How My Summer Ended
My Daughter Leaving For College Leaves Me Sad
Yesterday, I dropped one of my twin daughters off at the train station so she could catch a train into the city, where her connecting bus would then take her on to Boston. For the previous several days, I had been feeling a bit shaky, and I had tried to shoo away that trembling, teary feeling that was creeping up on me, knowing she was leaving. After all, Liz is entering her junior year--I should be used to this by now. Well, guess what--I'm not.

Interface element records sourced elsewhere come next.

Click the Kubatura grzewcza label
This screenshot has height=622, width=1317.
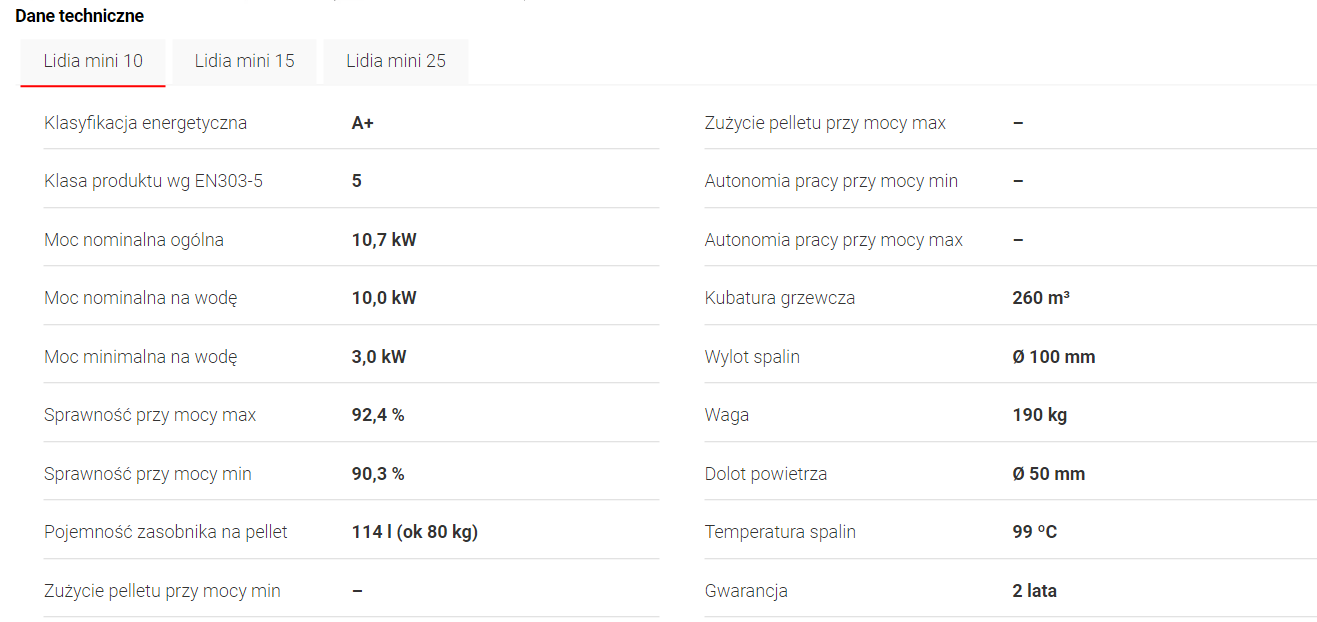point(780,298)
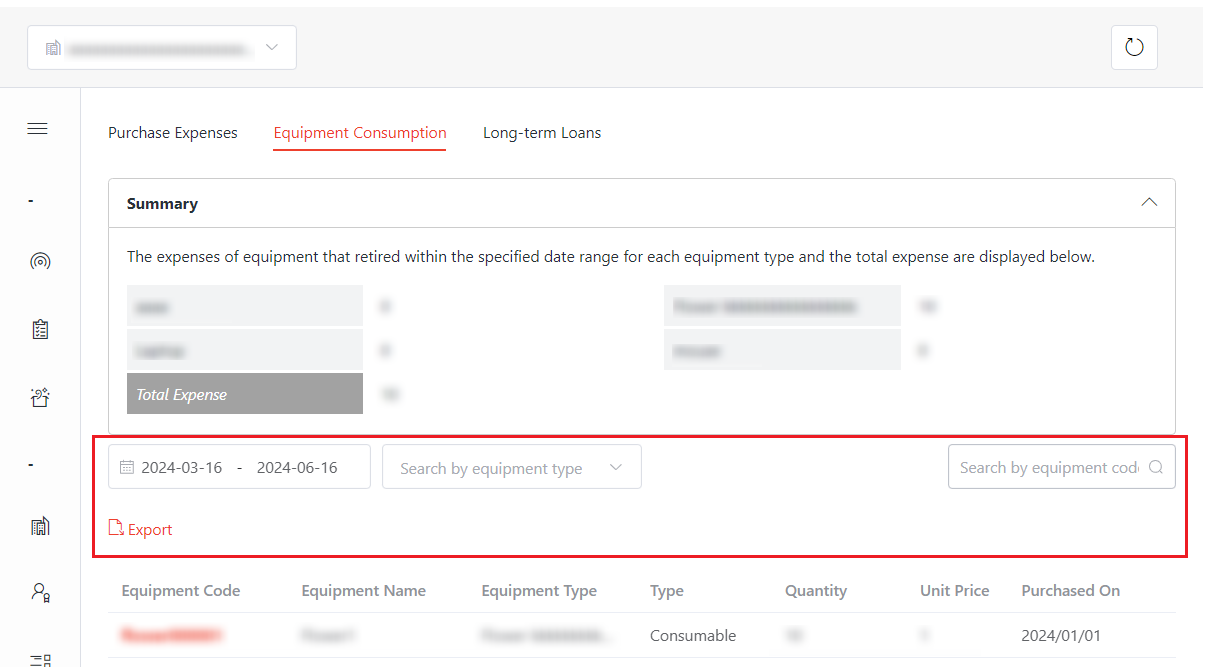
Task: Switch to the Long-term Loans tab
Action: coord(542,133)
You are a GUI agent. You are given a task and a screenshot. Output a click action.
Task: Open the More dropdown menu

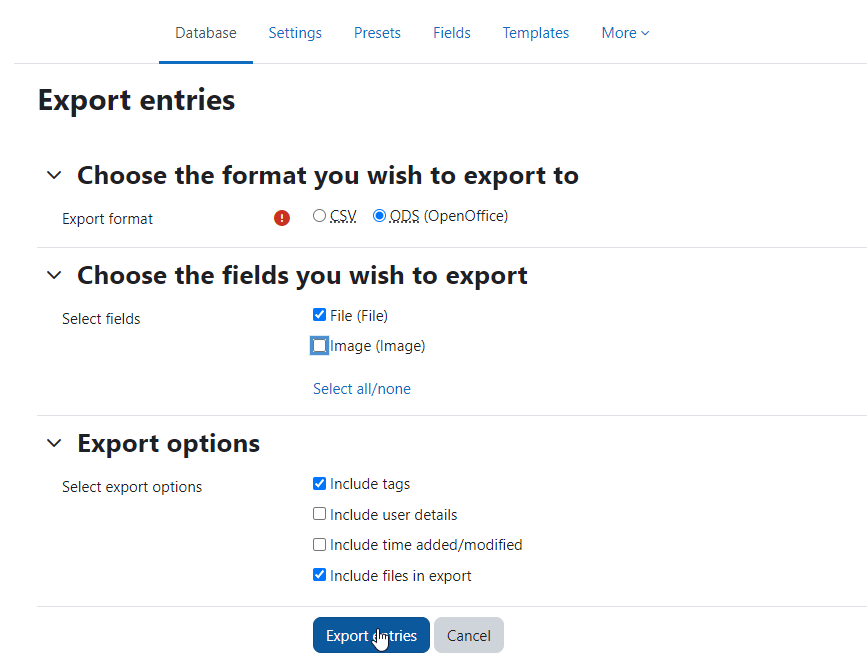point(625,33)
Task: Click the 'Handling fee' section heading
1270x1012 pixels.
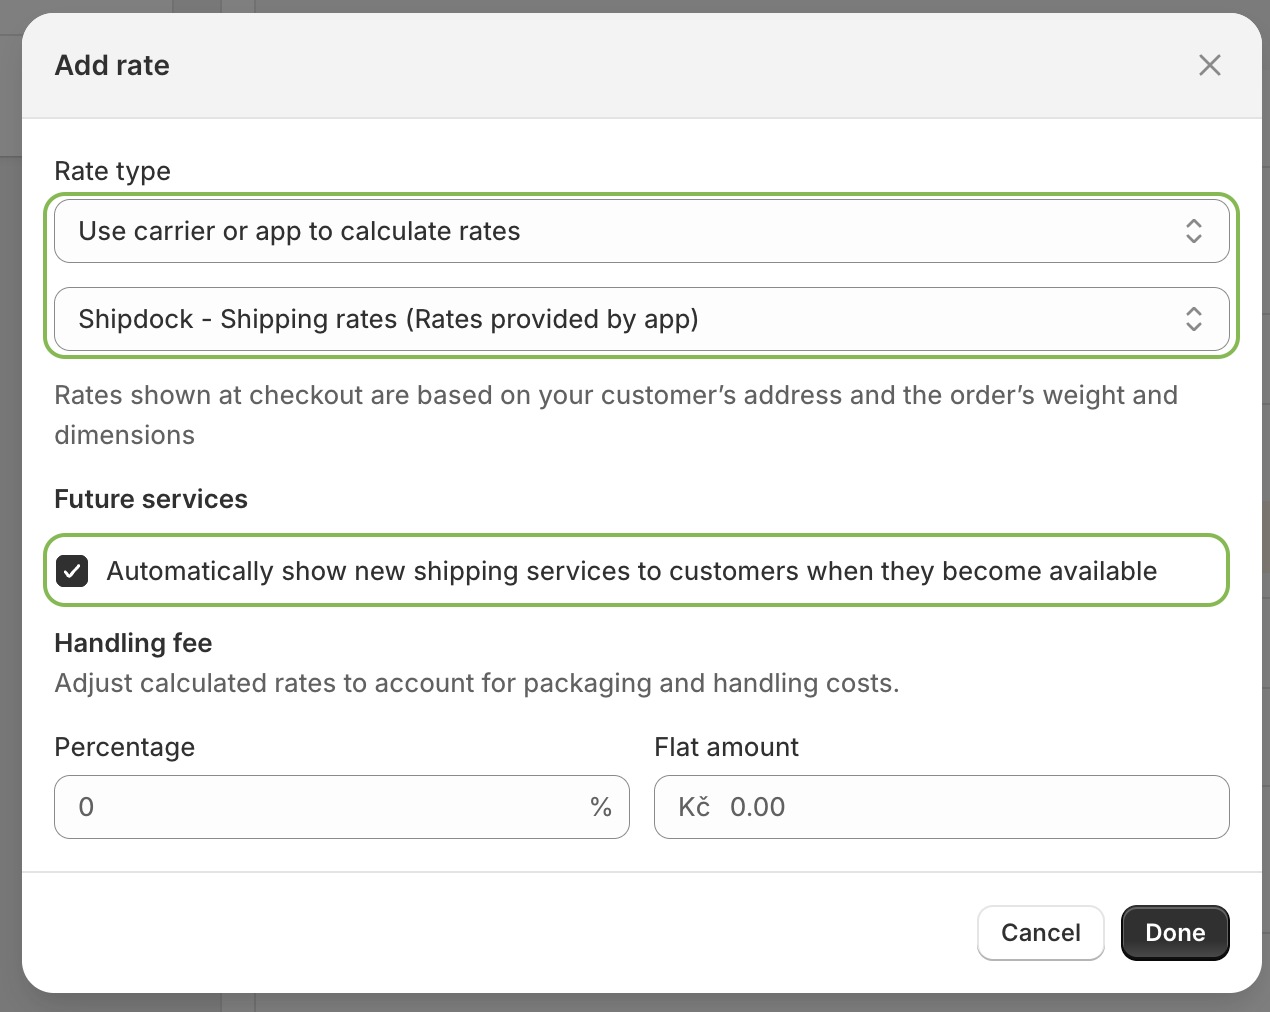Action: coord(133,643)
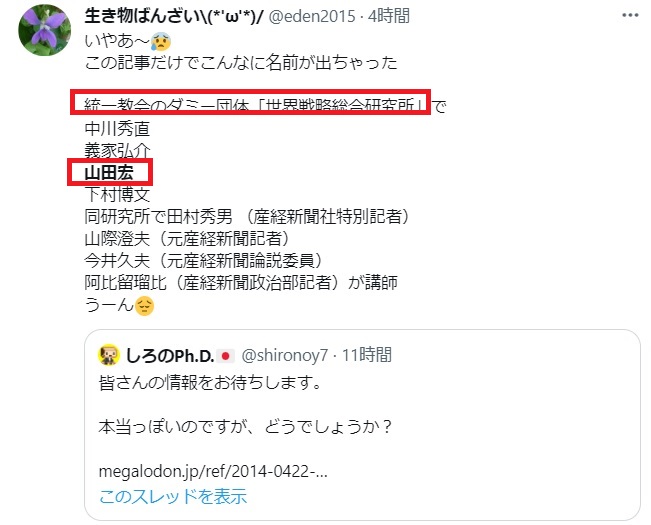
Task: Click このスレッドを表示 to show thread
Action: tap(173, 496)
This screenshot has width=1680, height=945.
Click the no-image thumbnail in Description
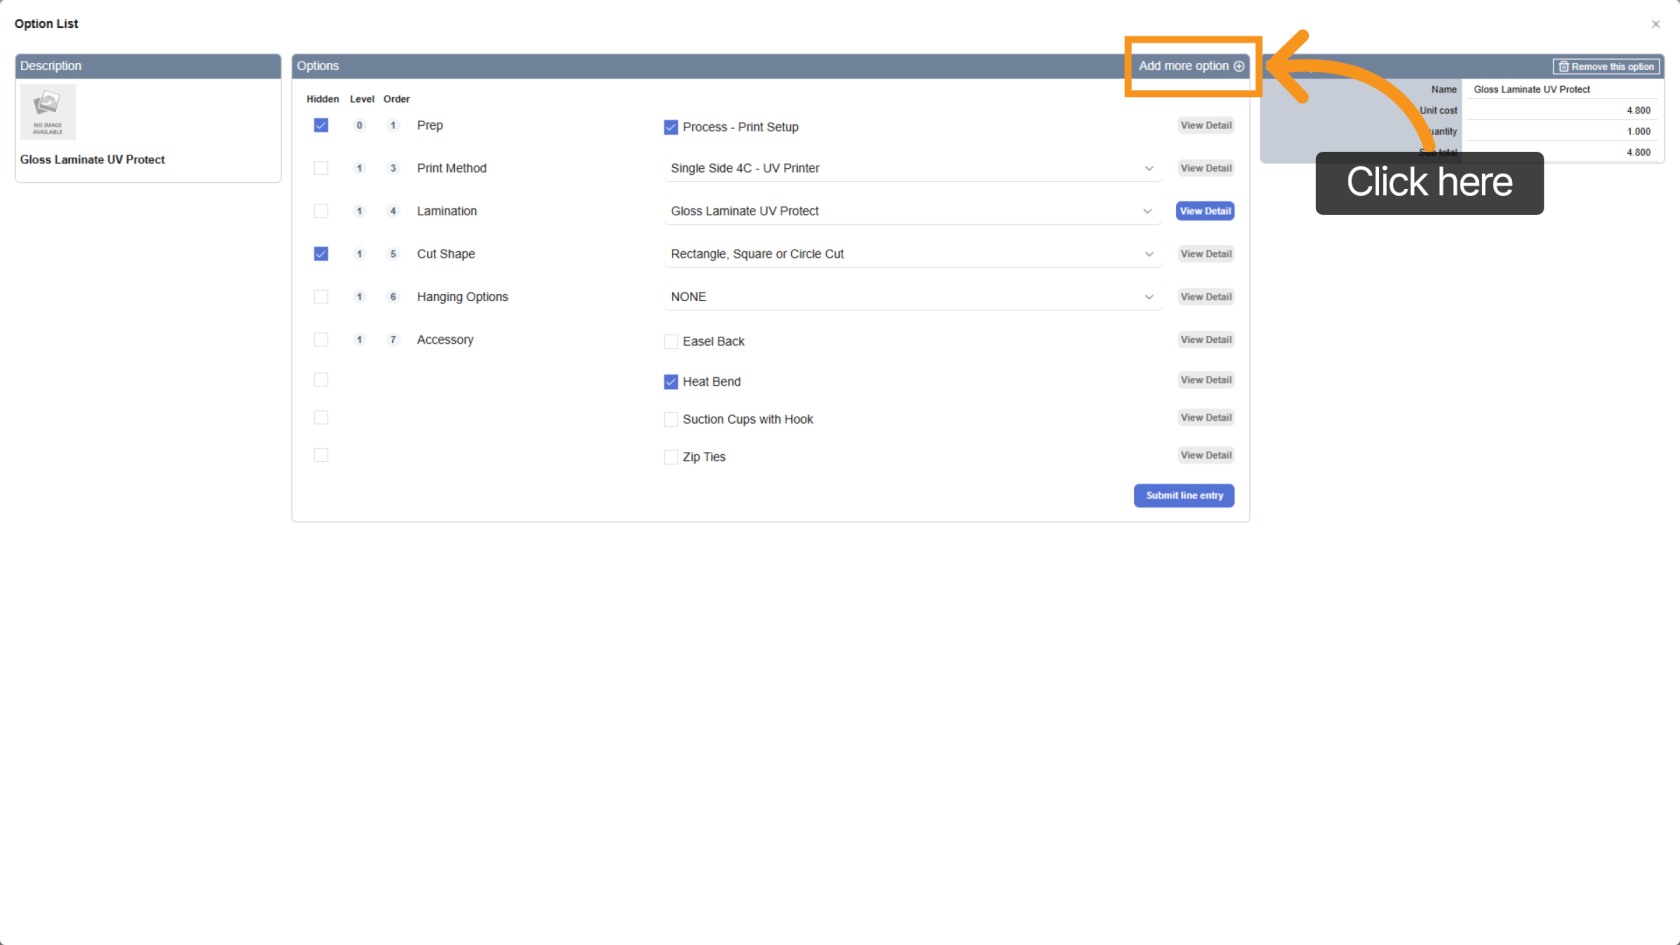tap(48, 112)
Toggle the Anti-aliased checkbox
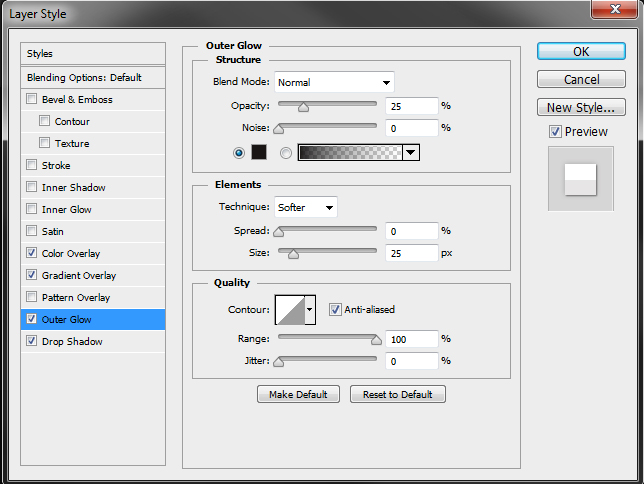This screenshot has width=644, height=484. click(335, 310)
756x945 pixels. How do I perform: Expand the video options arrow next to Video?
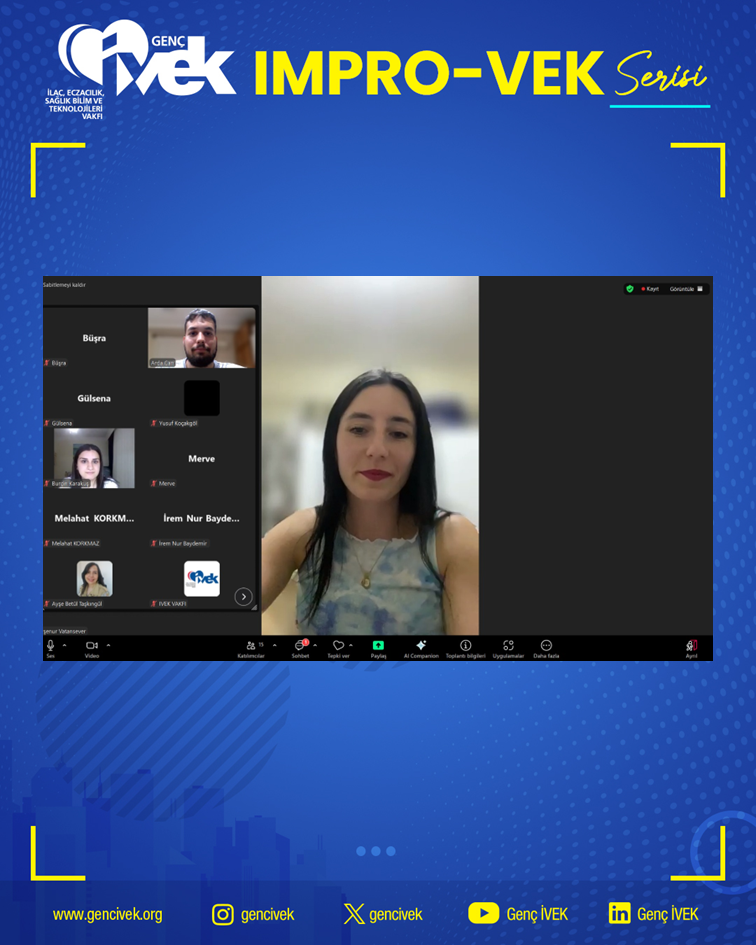109,645
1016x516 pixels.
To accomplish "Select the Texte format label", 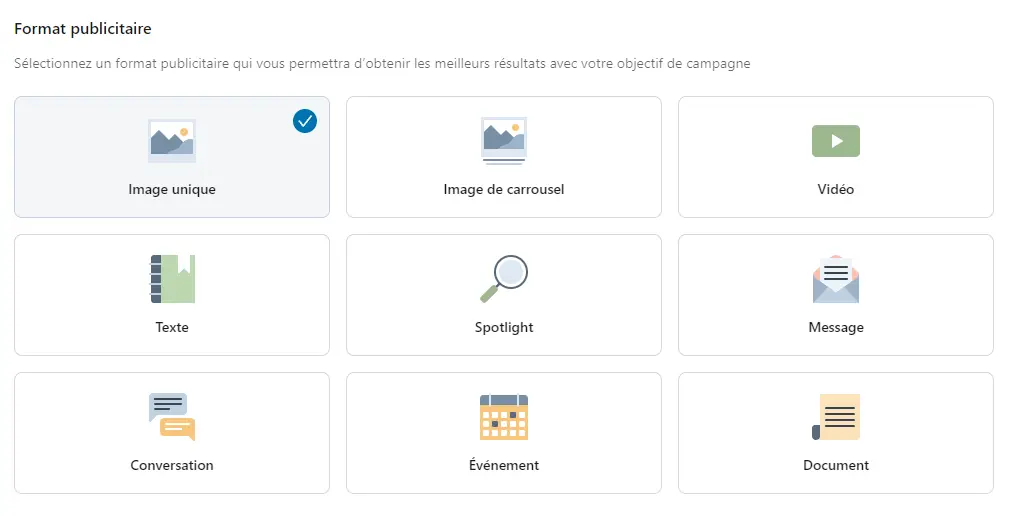I will (172, 327).
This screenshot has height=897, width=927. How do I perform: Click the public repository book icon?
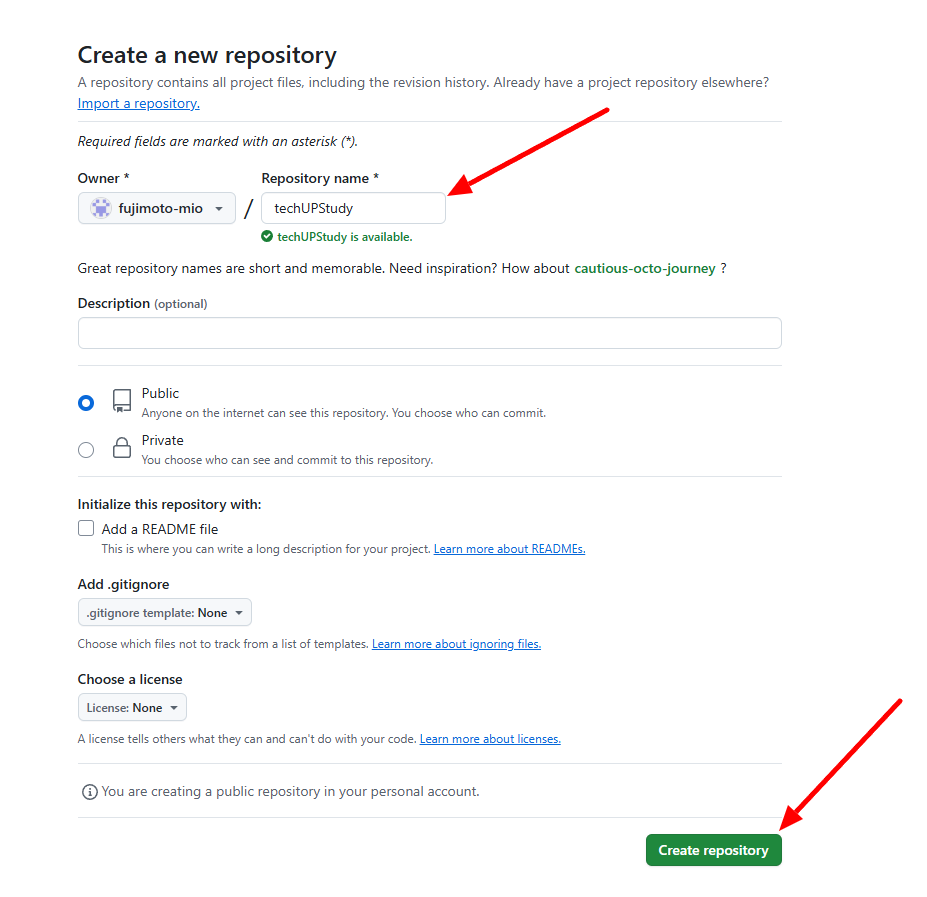[122, 401]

As we sat at the traffic light, she in the passenger seat next to me, I stole furtive glances at her, trying to savour the last moments of her beautiful face. If she saw me staring too much, she would give me the teenage backlash, as would be her right. So I drove on quietly, successfully suppressing my tears as I crossed Sunrise Highway and turned into the train station. As I quickly parked the car, my mind flashed back to her coming home three months earlier. She bounded down the train station stairs with youthful exuberance and threw her arms around me. So where did three months go, and did we maximize that precious time? Oh God, I thought, I do so hate it when my mind races!!
As Liz retrieved her suitcase and backpack from the trunk, her demeanor was reserved, subdued. As she hugged me and said, "I love you Mom," it took every ounce of personal strength I could muster to just not cry. I simply responded, "I love you too, Liz. Now hurry up or you'll miss your train. And call me when you get to Boston."
I intently watched my daughter as she ascended the escalator to the train platform. I did not see the baby I carried, the child who was a joy from day one, the teenager who always made us so very proud. I saw a poised young woman on her way into her own promising future.
I pulled away from the curb and cried again.